Zum Teil, da die Serie nicht leicht zu ertragen ist und so fesselnd erzählt, dass man die Nichtaushaltbarkeit von Maries Situation bis ins Mark spürt. Viel wichtiger ist aber, dass die Serie das Thema in die Öffentlichkeit rückt.
Wir leben in einer Welt, in der reflexhaft auf einen Vergewaltigungsvorwurf mit Zweifel reagiert wird. Das Weib ist wankelmütig und unglaubwürdig, hat es doch mindestens provoziert, wenn nicht sogar gewollt. Und dann schwebt immer der Mythos der Falschbeschuldigung im Raum. Verschiedene wissenschaftliche Untersuchungen haben gezeigt: Der Anteil der Falschbeschuldigungen an tatsächlich angezeigten Vergewaltigungen variiert zwischen zwei und acht Prozent. Es ist eine Frechheit, dass so häufig erstmal von einem so unwahrscheinlichen Fall ausgegangen wird. Dieser Reflex zeigt den tiefgreifenden Sexismus in unserer Gesellschaft, die hier eindeutig der Sicht und dem Wohl des Mannes den Vorzug gibt.

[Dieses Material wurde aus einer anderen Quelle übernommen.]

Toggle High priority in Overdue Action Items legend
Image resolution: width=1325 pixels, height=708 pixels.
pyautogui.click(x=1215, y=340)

Aus all diesen Gründen sind Vergewaltigungsopfer immer in der grotesken Situation, erst einmal abwägen zu müssen, ob die Tat überhaupt glaubwürdig genug ist. Die Netflix-Serie „Unbelievable“ leistet Aufklärungsarbeit, beleuchtet verfehltes Polizeiverhalten und macht der Gesellschaft die unwürdigen Umstände bewusst, denen Vergewaltigungsopfer ausgesetzt werden.